- Set task: Copy out every line of the material below word for word.

[start of Extracted data]

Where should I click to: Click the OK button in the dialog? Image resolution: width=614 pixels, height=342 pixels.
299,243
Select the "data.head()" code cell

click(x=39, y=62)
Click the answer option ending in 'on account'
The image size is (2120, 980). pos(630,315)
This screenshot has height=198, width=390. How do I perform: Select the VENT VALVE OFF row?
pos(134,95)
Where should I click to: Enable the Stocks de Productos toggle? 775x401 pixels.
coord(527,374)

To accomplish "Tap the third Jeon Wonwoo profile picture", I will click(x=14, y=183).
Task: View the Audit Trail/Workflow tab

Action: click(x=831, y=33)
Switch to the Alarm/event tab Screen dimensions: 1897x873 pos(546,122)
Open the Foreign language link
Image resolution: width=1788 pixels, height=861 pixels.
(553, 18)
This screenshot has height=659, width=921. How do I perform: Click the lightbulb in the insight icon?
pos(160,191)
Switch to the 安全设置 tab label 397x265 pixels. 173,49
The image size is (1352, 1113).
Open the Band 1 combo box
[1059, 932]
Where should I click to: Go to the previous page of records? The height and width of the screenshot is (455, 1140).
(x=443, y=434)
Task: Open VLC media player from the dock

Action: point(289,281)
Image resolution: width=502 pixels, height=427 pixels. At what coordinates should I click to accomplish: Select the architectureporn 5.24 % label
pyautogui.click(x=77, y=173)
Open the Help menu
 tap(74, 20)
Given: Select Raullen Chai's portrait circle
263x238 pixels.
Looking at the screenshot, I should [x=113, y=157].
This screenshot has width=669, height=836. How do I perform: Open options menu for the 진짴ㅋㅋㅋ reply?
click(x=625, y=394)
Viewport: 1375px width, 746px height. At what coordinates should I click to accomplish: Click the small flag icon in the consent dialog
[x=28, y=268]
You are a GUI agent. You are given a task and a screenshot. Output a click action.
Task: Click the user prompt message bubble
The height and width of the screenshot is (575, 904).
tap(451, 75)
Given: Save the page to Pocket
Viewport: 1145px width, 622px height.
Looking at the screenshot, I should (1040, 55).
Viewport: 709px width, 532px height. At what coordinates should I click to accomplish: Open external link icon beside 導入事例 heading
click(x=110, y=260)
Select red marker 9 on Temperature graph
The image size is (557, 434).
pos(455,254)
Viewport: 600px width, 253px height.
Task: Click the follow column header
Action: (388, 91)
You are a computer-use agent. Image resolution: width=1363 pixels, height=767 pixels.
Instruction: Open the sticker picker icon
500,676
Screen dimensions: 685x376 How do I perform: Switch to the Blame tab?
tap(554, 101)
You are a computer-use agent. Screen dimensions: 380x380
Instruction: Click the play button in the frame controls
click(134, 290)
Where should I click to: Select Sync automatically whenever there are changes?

[end of Extracted data]

- Output of the task:
Where should I click to: Click the OK button in the dialog? Image resolution: width=614 pixels, height=342 pixels.
299,243
Select the "data.head()" code cell

click(x=39, y=62)
Click the answer option ending in 'on account'
The image size is (2120, 980). pos(630,315)
This screenshot has height=198, width=390. How do I perform: Select the VENT VALVE OFF row?
pos(134,95)
Where should I click to: Enable the Stocks de Productos toggle? 775x401 pixels.
coord(527,374)

To accomplish "Tap the third Jeon Wonwoo profile picture", I will click(x=14, y=183).
Task: View the Audit Trail/Workflow tab

Action: click(x=831, y=33)
Switch to the Alarm/event tab Screen dimensions: 1897x873 pos(546,122)
Open the Foreign language link
Image resolution: width=1788 pixels, height=861 pixels.
(553, 18)
This screenshot has height=659, width=921. How do I perform: Click the lightbulb in the insight icon?
pos(160,191)
Switch to the 安全设置 tab label 397x265 pixels. 173,49
The image size is (1352, 1113).
Open the Band 1 combo box
[1059, 932]
Where should I click to: Go to the previous page of records? The height and width of the screenshot is (455, 1140).
(x=443, y=434)
Task: Open VLC media player from the dock

Action: point(289,281)
Image resolution: width=502 pixels, height=427 pixels. At what coordinates should I click to accomplish: Select the architectureporn 5.24 % label
pyautogui.click(x=77, y=173)
Open the Help menu
 tap(74, 20)
Given: Select Raullen Chai's portrait circle
263x238 pixels.
Looking at the screenshot, I should [x=113, y=157].
This screenshot has width=669, height=836. How do I perform: Open options menu for the 진짴ㅋㅋㅋ reply?
click(x=625, y=394)
Viewport: 1375px width, 746px height. At what coordinates should I click to accomplish: Click the small flag icon in the consent dialog
[x=28, y=268]
You are a GUI agent. You are given a task and a screenshot. Output a click action.
Task: Click the user prompt message bubble
The height and width of the screenshot is (575, 904).
tap(451, 75)
Given: Save the page to Pocket
Viewport: 1145px width, 622px height.
Looking at the screenshot, I should (1040, 55).
Viewport: 709px width, 532px height. At what coordinates should I click to accomplish: Open external link icon beside 導入事例 heading
click(x=110, y=260)
Select red marker 9 on Temperature graph
The image size is (557, 434).
pos(455,254)
Viewport: 600px width, 253px height.
Task: Click the follow column header
Action: (388, 91)
You are a computer-use agent. Image resolution: width=1363 pixels, height=767 pixels.
Instruction: Open the sticker picker icon
500,676
Screen dimensions: 685x376 How do I perform: Switch to the Blame tab?
tap(554, 101)
You are a computer-use agent. Screen dimensions: 380x380
Instruction: Click the play button in the frame controls
click(134, 290)
Where should I click to: Select Sync automatically whenever there are changes?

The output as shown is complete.